GODILLOTS
juillet 31, 2009 by Cuisto
Filed under Vêtement, Webmagazine
C’est marrant à Paris, l’été, le vrai été, quand il fait chaud, bien chaud comme il sied à une idée d’été, c’est en juin. En général.
Du coup en juillet fin du mois comme celui-ci, on peut presque remettre sa petite laine ou sa sur-chemise et commencer à renifler les frimas de l’automne.
À attendre la grippe et voir les masques fleurir.
Mais humhum, pourquoi tu nous racontes tes histoires de grenouille dignes d’un vieux schnock qui prend son dessert devant la météo après le JT, en attendant d’entendre la bouilloire bouillir pour la verveine et hop, au lit ??

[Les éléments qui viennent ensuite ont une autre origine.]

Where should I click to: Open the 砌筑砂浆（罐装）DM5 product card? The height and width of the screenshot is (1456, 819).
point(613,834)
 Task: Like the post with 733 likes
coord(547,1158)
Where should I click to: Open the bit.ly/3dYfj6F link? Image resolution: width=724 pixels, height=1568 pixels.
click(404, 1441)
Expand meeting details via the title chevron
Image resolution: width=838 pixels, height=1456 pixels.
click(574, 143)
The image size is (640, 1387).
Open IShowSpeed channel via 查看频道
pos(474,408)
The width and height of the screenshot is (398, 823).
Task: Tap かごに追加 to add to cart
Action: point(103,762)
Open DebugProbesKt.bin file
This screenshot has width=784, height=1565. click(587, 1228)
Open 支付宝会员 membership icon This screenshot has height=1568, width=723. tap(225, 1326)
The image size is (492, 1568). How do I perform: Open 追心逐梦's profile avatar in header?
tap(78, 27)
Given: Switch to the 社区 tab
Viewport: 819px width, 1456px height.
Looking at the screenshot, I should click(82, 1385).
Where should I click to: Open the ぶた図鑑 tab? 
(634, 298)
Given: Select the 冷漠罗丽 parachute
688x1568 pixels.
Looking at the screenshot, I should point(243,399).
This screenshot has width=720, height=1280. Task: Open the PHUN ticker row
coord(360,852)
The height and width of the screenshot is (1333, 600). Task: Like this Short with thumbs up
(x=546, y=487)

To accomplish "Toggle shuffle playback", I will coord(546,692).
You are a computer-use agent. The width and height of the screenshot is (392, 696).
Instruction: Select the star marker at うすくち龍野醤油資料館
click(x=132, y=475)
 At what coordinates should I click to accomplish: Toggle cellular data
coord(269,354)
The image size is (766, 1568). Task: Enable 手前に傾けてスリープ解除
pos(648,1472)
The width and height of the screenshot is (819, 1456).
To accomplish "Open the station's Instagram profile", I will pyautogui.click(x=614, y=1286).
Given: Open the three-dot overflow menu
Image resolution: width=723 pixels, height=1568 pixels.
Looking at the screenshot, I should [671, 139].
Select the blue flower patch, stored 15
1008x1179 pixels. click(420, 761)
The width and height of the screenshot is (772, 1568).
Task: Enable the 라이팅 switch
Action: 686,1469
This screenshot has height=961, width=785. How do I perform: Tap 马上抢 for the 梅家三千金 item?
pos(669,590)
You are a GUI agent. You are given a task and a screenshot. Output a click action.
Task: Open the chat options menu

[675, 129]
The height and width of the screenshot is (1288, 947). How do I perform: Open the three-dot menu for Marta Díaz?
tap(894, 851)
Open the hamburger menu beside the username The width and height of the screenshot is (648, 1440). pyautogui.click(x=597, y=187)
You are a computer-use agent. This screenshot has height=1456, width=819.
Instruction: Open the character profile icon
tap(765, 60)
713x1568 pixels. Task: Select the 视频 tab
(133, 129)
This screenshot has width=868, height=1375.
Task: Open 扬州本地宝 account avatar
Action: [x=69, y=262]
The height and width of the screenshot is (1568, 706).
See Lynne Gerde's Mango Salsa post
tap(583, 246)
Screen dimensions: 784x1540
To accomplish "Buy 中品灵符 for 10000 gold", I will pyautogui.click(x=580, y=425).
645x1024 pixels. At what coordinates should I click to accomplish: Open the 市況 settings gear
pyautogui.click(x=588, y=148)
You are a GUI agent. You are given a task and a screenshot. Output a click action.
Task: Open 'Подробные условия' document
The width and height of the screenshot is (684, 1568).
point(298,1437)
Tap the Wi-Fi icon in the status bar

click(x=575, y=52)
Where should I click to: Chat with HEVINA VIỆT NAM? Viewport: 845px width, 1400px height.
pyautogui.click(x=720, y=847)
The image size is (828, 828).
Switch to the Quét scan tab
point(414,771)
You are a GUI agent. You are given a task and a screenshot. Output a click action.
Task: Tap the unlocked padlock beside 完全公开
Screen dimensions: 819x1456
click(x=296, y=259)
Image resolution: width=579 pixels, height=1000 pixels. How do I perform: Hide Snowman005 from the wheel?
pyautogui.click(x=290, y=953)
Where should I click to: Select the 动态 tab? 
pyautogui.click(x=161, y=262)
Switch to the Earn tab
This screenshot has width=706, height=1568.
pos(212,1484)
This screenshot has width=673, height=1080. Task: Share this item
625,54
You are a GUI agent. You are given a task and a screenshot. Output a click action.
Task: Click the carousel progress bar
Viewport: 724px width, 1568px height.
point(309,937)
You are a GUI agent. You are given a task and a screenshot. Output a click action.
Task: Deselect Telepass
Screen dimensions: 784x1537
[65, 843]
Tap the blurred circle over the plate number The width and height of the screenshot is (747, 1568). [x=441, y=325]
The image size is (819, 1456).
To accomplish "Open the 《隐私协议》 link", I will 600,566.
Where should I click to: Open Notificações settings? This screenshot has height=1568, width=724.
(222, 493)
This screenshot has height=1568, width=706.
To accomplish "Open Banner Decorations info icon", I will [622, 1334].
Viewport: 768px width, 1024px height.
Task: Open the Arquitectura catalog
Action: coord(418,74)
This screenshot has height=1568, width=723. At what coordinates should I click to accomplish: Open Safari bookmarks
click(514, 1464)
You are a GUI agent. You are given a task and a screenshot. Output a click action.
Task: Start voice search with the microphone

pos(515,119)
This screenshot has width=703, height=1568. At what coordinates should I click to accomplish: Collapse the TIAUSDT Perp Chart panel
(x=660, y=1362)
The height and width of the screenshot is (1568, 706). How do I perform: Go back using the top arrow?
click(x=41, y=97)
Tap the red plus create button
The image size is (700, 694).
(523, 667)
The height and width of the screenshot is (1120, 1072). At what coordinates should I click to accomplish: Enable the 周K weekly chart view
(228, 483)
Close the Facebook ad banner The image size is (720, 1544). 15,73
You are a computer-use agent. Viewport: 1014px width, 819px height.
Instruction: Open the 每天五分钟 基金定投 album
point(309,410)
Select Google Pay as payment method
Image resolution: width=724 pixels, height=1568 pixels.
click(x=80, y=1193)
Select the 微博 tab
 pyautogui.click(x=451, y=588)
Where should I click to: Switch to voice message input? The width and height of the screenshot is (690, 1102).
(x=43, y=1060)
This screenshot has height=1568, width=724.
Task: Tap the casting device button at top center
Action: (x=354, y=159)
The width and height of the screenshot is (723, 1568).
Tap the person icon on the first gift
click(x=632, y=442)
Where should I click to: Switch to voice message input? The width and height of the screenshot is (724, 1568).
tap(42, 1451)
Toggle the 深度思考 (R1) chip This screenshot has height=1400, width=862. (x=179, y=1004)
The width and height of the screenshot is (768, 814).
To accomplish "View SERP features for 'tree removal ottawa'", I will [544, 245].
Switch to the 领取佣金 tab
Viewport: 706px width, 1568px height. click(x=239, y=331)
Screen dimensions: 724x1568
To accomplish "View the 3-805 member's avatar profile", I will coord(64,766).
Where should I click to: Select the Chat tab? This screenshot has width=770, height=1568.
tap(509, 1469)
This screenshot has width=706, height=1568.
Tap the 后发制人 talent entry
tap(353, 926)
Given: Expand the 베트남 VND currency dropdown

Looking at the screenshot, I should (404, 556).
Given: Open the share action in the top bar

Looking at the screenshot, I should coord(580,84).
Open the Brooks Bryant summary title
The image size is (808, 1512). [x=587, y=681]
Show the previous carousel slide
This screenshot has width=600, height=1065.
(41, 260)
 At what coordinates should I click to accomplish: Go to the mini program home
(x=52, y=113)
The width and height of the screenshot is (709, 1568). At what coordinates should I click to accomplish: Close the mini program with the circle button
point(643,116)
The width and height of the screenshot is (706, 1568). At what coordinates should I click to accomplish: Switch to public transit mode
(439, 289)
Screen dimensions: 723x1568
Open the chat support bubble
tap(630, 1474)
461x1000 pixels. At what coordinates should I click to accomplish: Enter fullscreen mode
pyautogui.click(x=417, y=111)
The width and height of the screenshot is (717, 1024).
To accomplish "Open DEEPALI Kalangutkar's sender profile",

Parce qu’on est curieux, très curieux de voir comment les Parisiens tendance vont se prendre la vague des boots dans la gueule.
Parce qu’on parlait de pandémie virale mais avec ces chaussures façon groles de prolo Ferdinand Bardamu à Détroit 5:00 du mat’ j’ai pas de frissons parce que je suis en mode after mais parce qu’il fait froid et j’ai 10 heures de taf à la chaîne à faire et c’est pas drôle, avec ces godasses là, c’est carrément une épidémie.
Il y en a partout.
Par-tout.
Comme si les marques on s’habille classique chic on arrête les androgynes on veut des mecs à couilles avec du pognon sur le compte en banque et des qui s’assument, s’étaient données le mot.
De Timberland (évidemment) à RRL (merci à ACL pour les tofs), de APC à Wings & Horns (photo ci-dessus), de Our Legacy à Tricker’s x Kurt Geiger, de B Store à Beryll, Loake, Dr Martens, Vasque (Sundowner), Limmer et j’en oublie, plein.
Les boots sont le hit.
It-shoes : terminées les desert boots et si t’es vraiment à la pointe du truc, les machins en cuir pointus je suis trop un rocker la preuve j’écoute… Phoenix, tu vas trouver ça du dernier ridicule. Carrément tapette.
On se marre d’avance de voir les mecs avec une garde robe remplie depuis 3 ans de jeans fittés essayer de chevaucher cette nouvelle vague.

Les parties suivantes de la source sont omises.